Exercise goal: Find every line in the listing below that contains the string "Close", and copy each of those lines.

Material for this exercise:

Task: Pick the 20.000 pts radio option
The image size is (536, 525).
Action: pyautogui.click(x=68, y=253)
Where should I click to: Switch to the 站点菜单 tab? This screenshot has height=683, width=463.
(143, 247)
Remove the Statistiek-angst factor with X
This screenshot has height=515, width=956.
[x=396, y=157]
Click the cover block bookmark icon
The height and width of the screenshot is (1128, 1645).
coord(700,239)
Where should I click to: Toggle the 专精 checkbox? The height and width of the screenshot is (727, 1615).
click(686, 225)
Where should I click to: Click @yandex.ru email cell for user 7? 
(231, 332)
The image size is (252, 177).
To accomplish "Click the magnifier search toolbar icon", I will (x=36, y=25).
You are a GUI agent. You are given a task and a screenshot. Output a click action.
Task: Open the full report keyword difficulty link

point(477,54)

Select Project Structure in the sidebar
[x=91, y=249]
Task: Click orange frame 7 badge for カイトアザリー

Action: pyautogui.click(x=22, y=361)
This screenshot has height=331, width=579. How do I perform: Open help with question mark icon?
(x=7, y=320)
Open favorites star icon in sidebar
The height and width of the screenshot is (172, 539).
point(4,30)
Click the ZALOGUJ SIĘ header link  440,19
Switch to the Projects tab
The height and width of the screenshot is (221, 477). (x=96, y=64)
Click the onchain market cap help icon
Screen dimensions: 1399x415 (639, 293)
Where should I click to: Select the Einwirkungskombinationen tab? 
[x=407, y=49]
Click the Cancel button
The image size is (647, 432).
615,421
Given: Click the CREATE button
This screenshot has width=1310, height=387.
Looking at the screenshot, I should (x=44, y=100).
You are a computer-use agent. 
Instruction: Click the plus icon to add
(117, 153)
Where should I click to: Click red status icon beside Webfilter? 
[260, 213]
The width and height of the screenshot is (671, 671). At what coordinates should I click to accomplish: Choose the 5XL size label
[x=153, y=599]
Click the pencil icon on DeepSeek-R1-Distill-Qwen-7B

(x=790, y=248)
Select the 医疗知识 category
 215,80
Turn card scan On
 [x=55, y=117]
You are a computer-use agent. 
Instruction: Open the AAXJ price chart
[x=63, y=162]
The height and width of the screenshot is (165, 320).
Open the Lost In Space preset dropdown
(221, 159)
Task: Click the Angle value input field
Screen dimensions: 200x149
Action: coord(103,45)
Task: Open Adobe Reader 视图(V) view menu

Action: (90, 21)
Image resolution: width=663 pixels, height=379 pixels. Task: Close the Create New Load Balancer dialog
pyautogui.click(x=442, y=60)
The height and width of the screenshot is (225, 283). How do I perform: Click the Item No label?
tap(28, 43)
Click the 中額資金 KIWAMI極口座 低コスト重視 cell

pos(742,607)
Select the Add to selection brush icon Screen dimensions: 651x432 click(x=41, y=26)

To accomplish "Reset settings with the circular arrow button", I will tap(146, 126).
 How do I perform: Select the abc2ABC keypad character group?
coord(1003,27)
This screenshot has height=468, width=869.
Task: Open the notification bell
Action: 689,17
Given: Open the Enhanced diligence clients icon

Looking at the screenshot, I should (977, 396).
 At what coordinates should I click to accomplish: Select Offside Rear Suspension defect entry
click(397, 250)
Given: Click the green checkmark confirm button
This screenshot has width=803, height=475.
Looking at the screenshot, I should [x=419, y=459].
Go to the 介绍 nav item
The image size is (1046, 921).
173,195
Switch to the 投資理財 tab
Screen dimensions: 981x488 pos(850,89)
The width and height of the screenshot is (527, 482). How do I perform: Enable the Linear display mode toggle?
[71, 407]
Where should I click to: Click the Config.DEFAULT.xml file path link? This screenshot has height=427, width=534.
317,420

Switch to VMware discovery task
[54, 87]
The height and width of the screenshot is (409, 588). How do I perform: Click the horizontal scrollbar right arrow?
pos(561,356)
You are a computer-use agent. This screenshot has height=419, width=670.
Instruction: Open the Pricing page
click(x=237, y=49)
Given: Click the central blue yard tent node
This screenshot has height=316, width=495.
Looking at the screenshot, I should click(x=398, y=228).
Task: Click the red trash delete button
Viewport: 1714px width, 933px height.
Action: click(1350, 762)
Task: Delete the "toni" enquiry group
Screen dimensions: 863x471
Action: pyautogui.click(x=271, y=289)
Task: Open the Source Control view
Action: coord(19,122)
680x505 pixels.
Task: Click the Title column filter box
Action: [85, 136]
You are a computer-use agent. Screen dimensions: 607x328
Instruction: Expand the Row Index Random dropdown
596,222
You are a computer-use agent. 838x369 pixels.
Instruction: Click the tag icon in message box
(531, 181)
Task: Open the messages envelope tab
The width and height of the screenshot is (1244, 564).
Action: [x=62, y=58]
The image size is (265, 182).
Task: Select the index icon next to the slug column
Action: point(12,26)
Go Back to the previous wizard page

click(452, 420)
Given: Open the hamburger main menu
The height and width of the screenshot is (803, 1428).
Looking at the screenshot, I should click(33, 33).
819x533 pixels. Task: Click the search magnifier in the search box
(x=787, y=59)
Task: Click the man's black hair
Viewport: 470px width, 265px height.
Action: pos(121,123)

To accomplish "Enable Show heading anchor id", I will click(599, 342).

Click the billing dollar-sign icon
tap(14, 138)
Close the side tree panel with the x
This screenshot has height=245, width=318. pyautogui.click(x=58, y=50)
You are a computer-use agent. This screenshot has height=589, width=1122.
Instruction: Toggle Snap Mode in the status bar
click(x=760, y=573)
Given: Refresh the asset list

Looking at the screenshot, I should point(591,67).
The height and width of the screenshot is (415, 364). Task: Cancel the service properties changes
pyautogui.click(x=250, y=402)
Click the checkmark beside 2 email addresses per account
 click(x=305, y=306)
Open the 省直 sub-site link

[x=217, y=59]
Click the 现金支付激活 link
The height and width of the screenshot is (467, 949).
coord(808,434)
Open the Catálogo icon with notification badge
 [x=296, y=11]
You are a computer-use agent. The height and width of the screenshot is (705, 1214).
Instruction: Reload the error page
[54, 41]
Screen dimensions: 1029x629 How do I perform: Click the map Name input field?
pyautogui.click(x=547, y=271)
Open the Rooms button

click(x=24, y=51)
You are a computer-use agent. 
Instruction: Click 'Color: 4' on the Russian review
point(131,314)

Exercise output:
Image resolution: width=663 pixels, height=379 pixels. Task: Close the Create New Load Balancer dialog
Close the side tree panel with the x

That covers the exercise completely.